## [Zu erledigen]
1) Übersetze den folgenden Satz aus dem Text über Retinitis pigmentosa ins Englische: „Die Erkrankung führt zum Absterben der Sehzellen in der Netzhaut, der sogenannten Photorezeptorzellen.“
2) Welche Therapie hält der Kölner Augenmediziner Cursiefen laut dem Text über Retinitis pigmentosa für vielversprechender?
3) Setze den Text über Optogenetik und Retinitis pigmentosa nach seinem letzten Satz fort.

## [Seitentext]
== == ==

Optogenetik: Kann sie Retinitis pigmentosa heilen?

Viel Forschung findet auch im Bereich der angeborenen Augenerkrankungen statt. Zu der Gruppe gehört unter anderem die Retinitis pigmentosa. Die Erkrankung führt zum Absterben der Sehzellen in der Netzhaut, der sogenannten Photorezeptorzellen. Im Endstadium erblinden Erkrankte vollständig, eine Heilung gibt es bislang nicht. Aber erste kleine Schritte dorthin.

Bereits seit einigen Jahren gibt es die Möglichkeit, Netzhaut-Implantate operativ auf die Retina zu setzen. Doch die Sehverbesserung ist bislang nur marginal. Für vielversprechender hält der Kölner Augenmediziner Cursiefen die Gen- und Zelltherapie. „Dort versucht man, die Defekte in den Zellen erstmal zu verstehen und dann so frühzeitig zu verändern, dass es erst gar nicht zu den Folgeschäden im Zellverband kommt“, erklärt er. Auf diese Weise könne man wahrscheinlich eine deutlich bessere Sehfunktion erhalten oder sogar wiederherstellen. Doch auch diese Technik befindet sich noch in einem sehr frühen Stadium. In den USA gebe es aber eine erste zugelassene Gentherapie, berichtet der Augenmediziner, „auch für eine seltene Netzhautdystrophie im Kindesalter. Das funktioniert, aber auch da muss man leider sagen, dass die Sehverbesserung im Moment noch sehr bescheiden ist.“

Hintergrund: Optogenetik

Bei der Optogenetik handelt es sich um eine Mischung aus optischer Technologie und Genetik, die es Forschenden erlaubt, mithilfe von Licht die Aktivität von Nervenzellen zu kontrollieren.

== == ==

## [Erfasste Daten]
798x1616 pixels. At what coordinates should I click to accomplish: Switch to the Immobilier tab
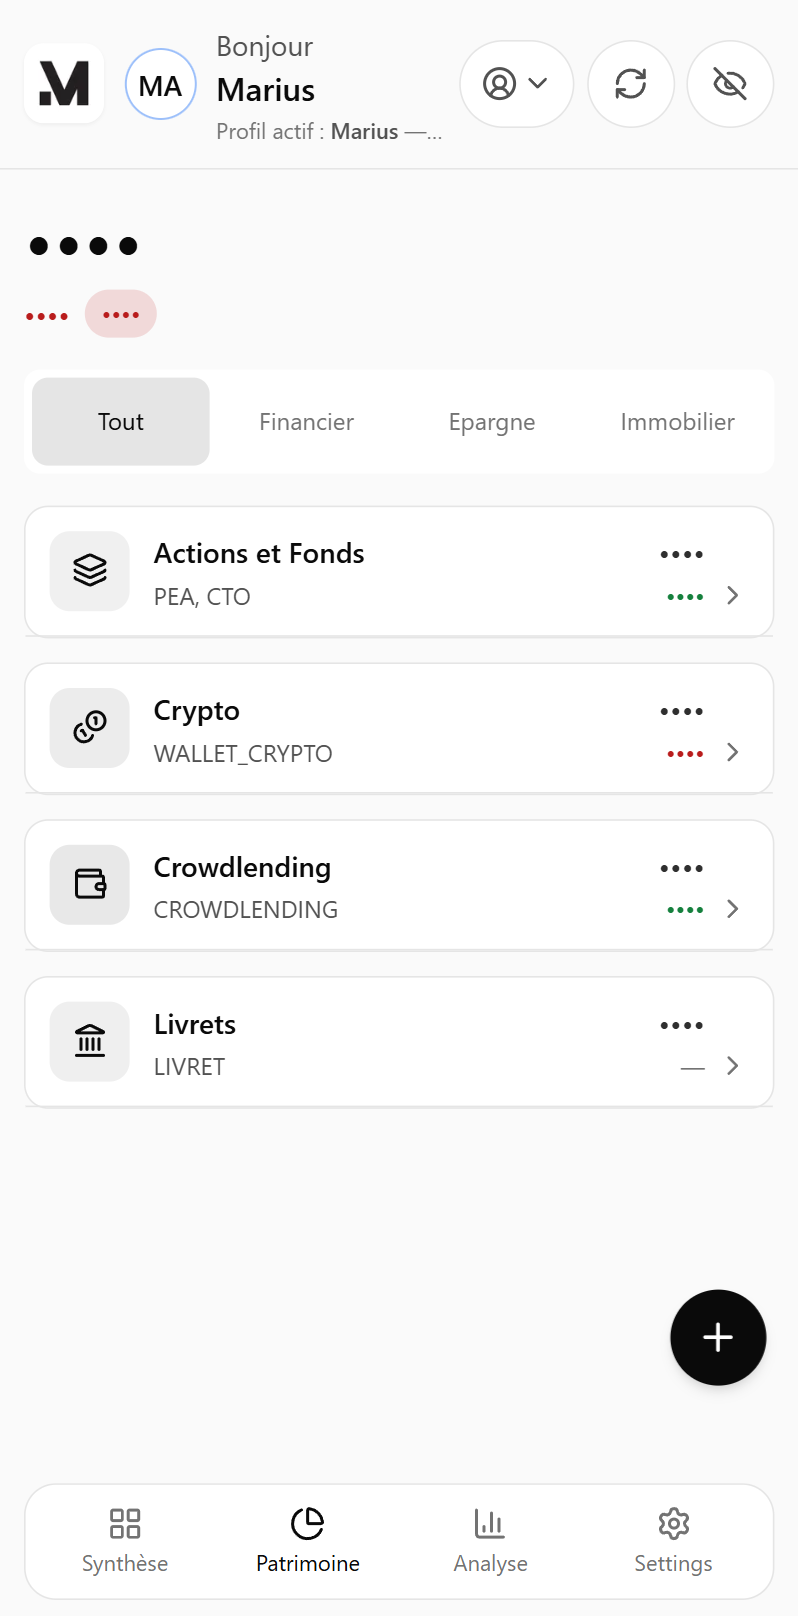tap(677, 422)
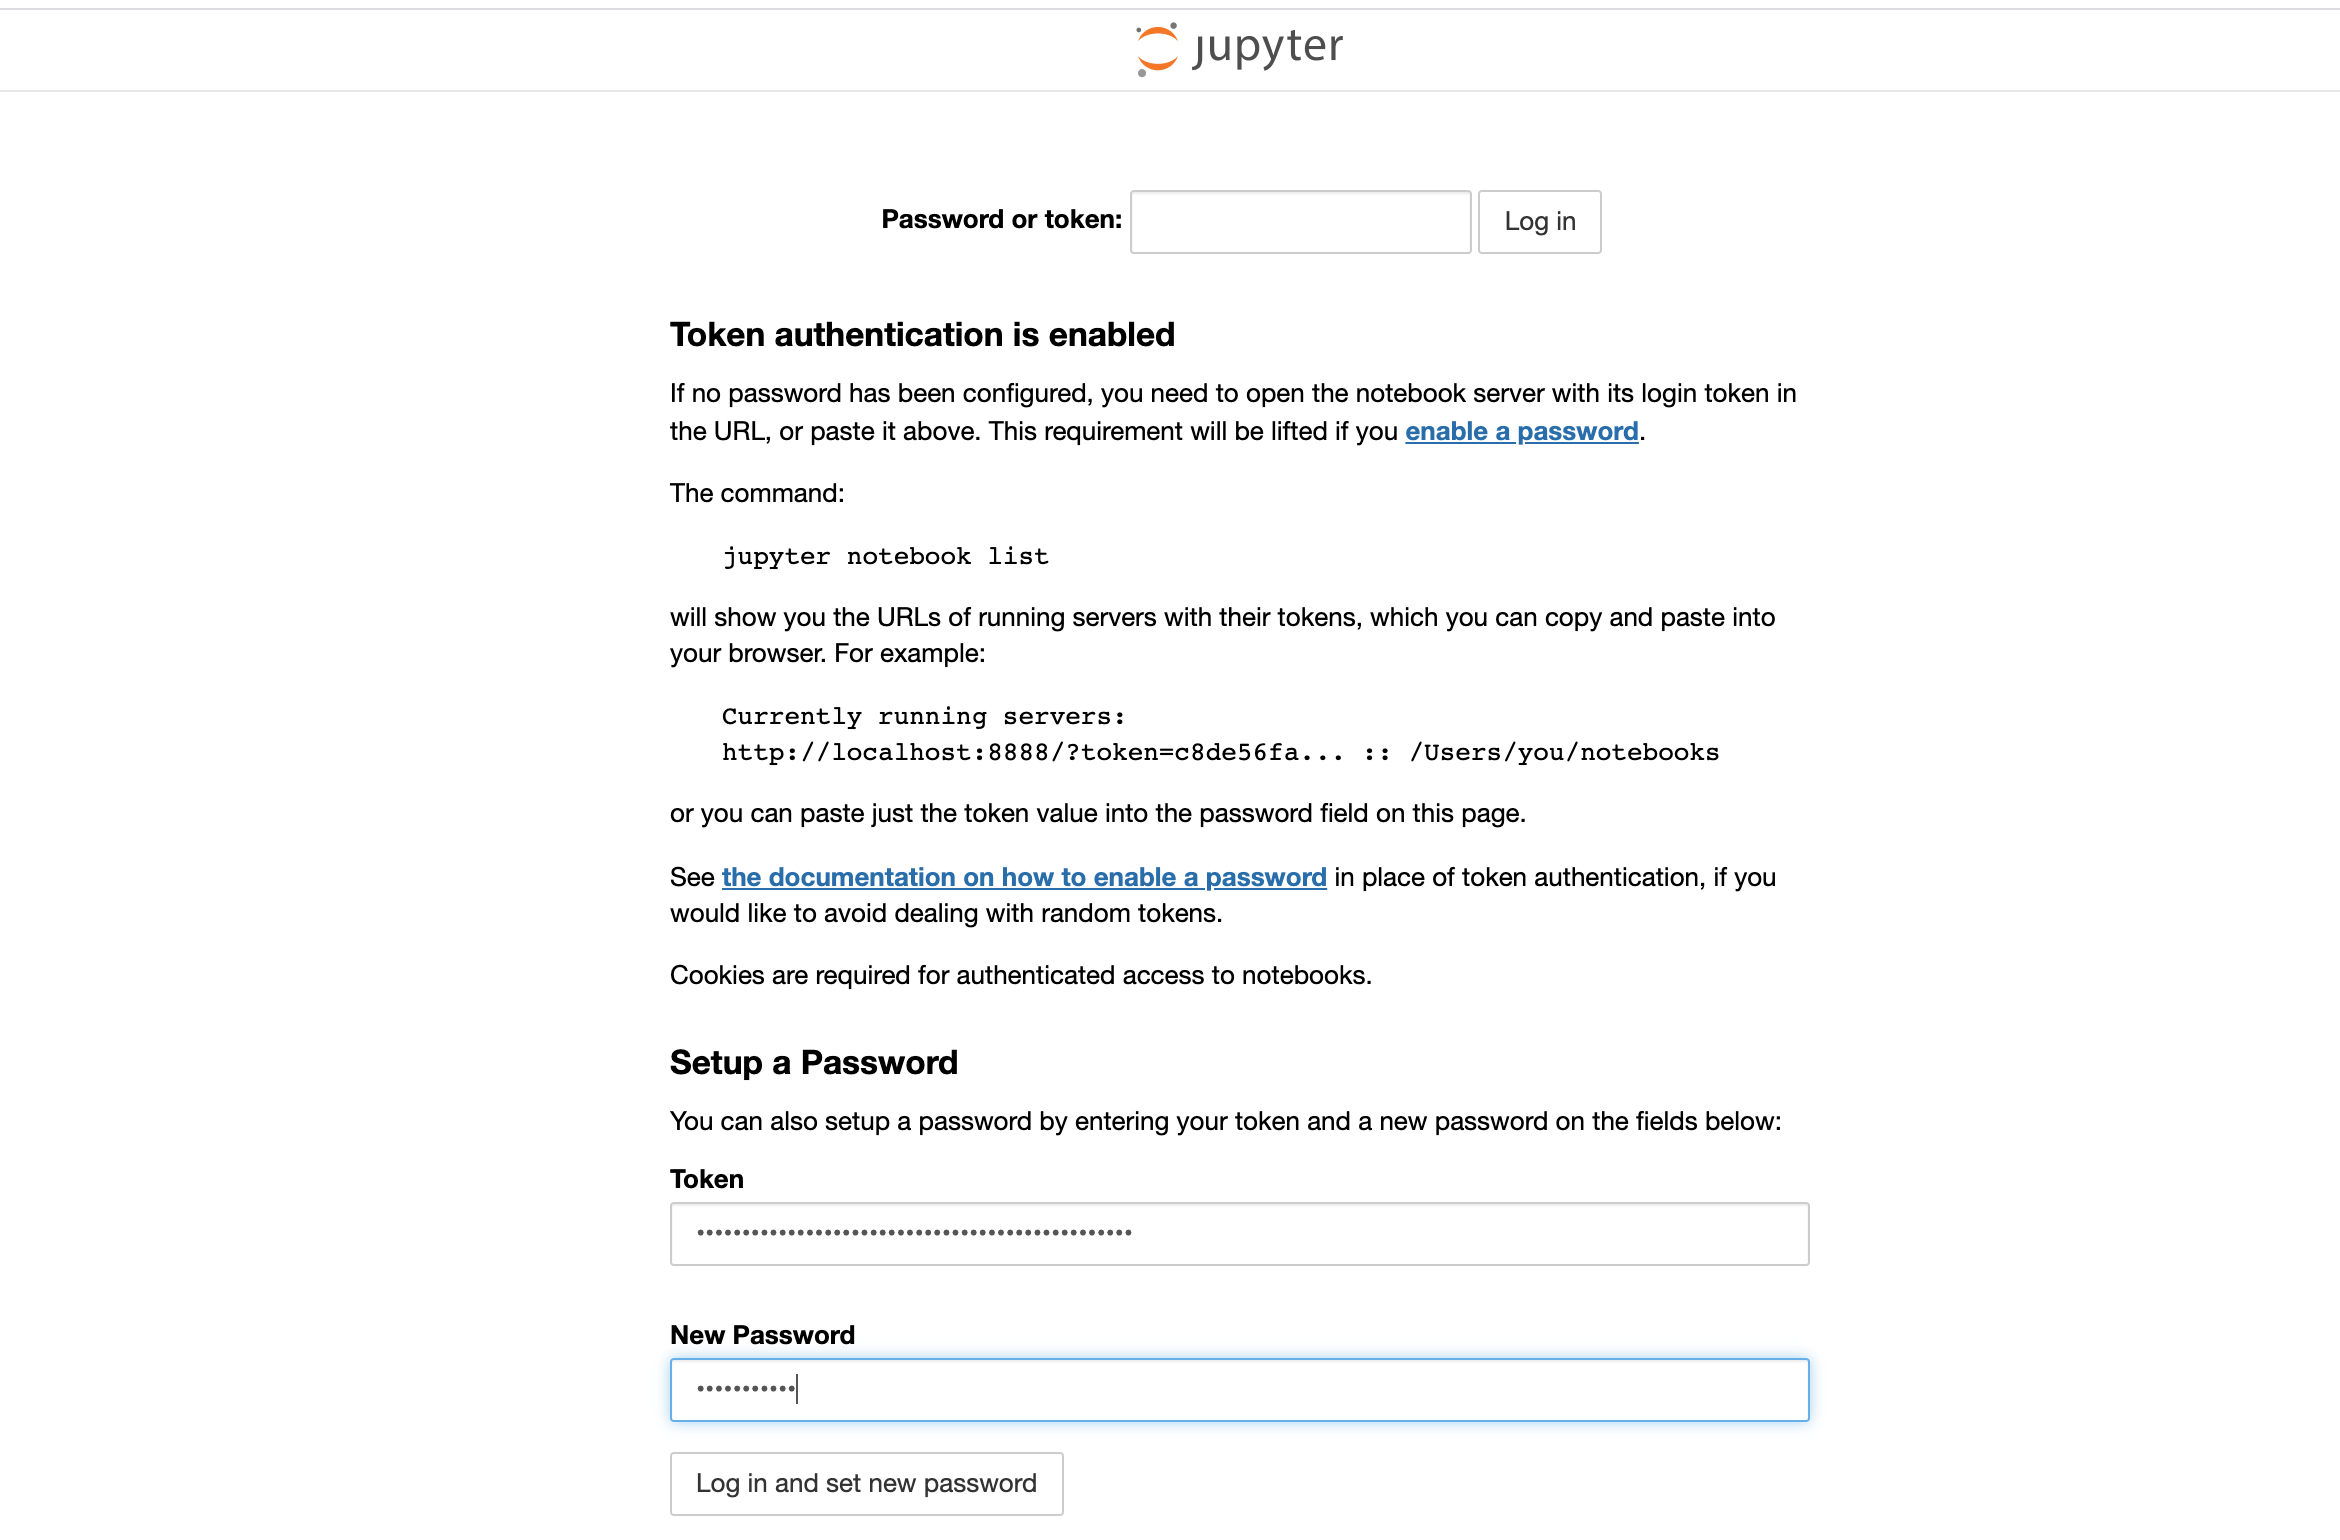Click the text The command: paragraph
2340x1540 pixels.
click(757, 493)
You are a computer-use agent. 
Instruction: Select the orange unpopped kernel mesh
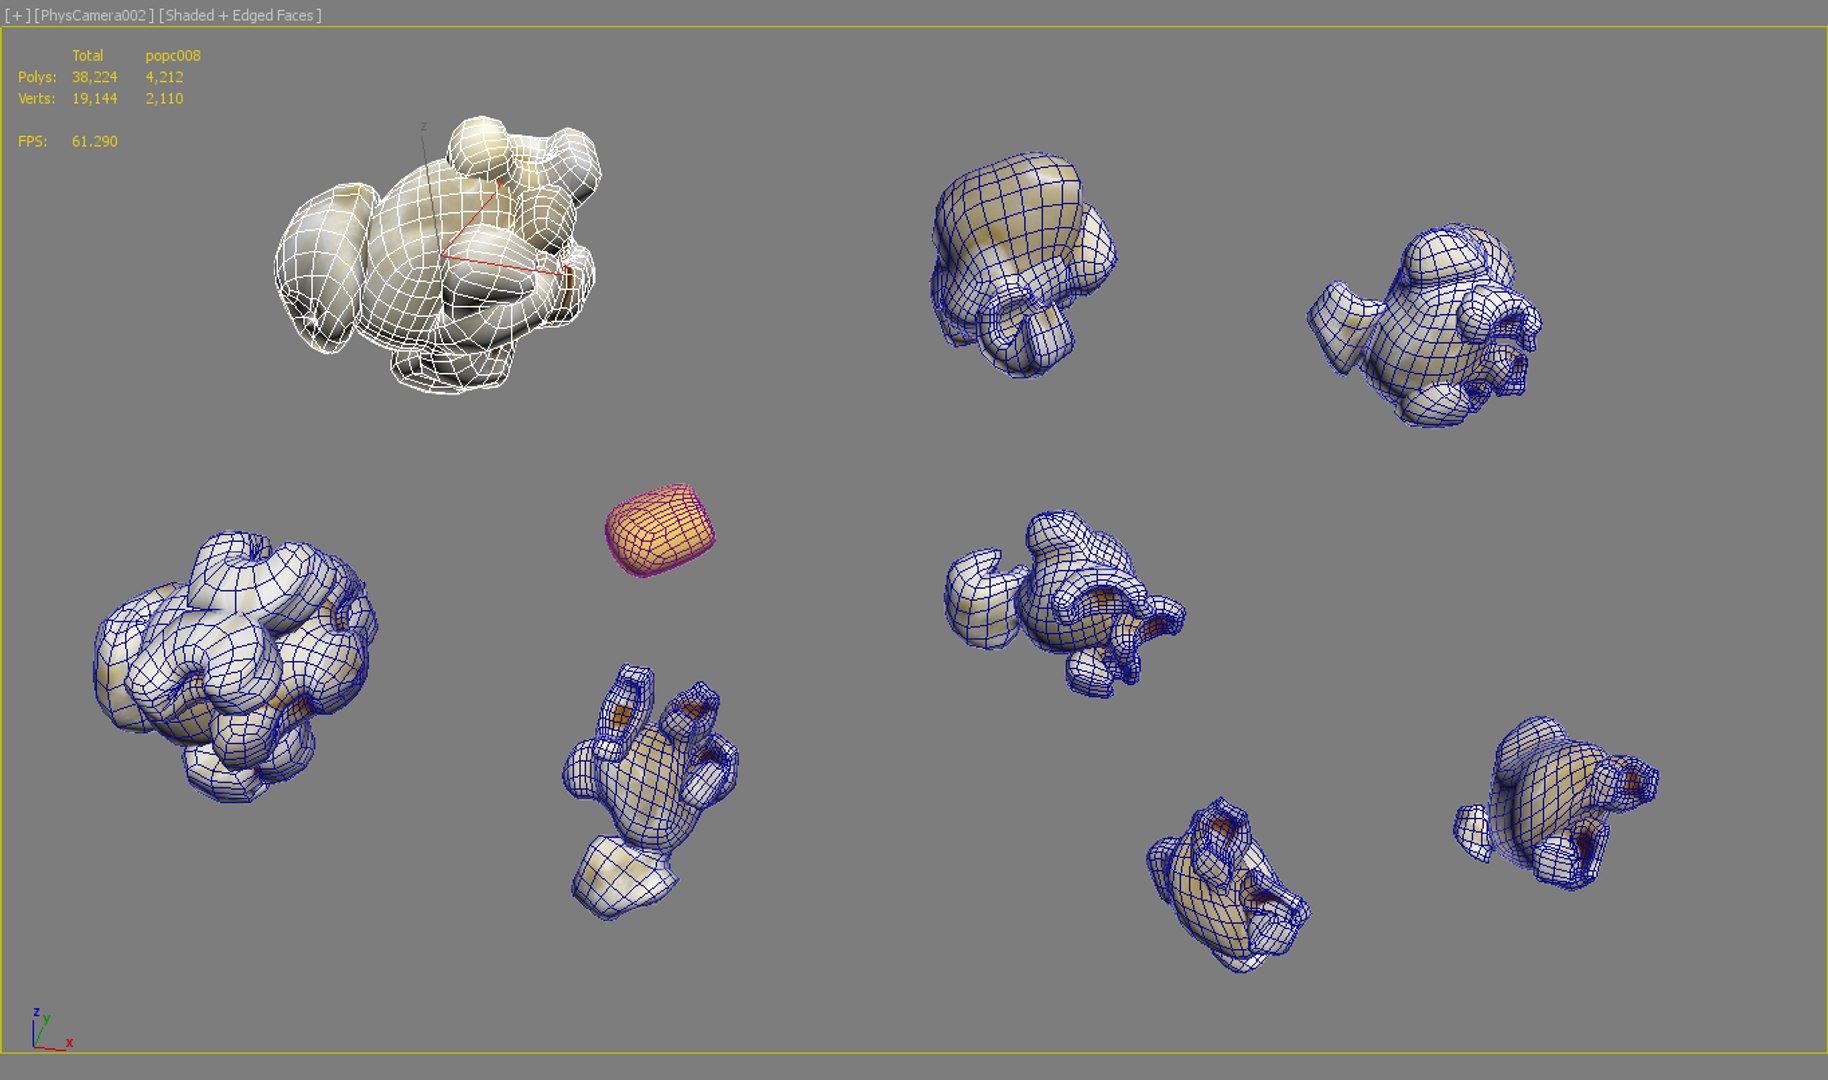[x=660, y=530]
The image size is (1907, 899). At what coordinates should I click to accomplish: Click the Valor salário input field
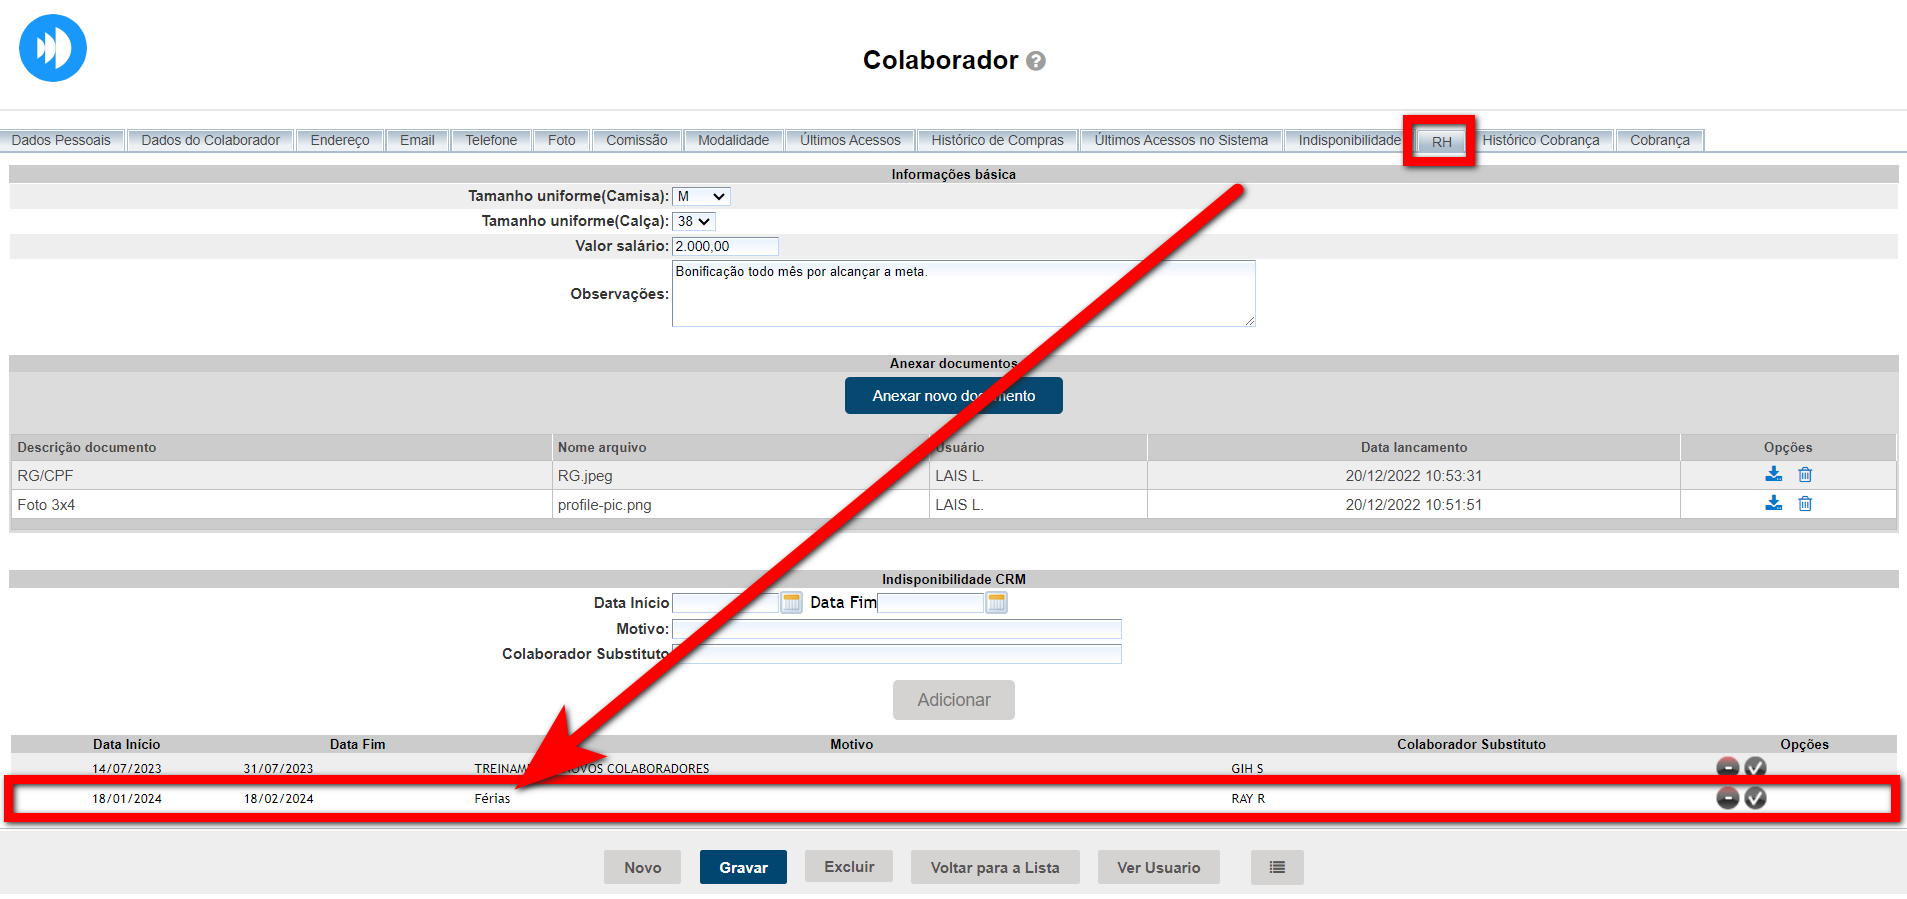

== == ==

## [Ergebnisse]
1) The disease leads to the death of the visual cells in the retina, the so-called photoreceptor cells.

2) Die Gen- und Zelltherapie.

3)
Dafür werden lichtempfindliche Proteine künstlich in die Gene eingebracht. Durch bestimmte Lichtimpulse können diese Proteine anschließend aktiviert und wieder inaktiviert werden. So sollen Prozesse künstlich gesteuert werden können.

Vor allem dient die Methode aber auch als Forschungsinstrument, um in Tierversuchen die Aufgaben verschiedener Neuronen zu verstehen. Dieses Verständnis könnte auch der Behandlung von neuropsychiatrischen Erkrankungen zugute kommen. (rel)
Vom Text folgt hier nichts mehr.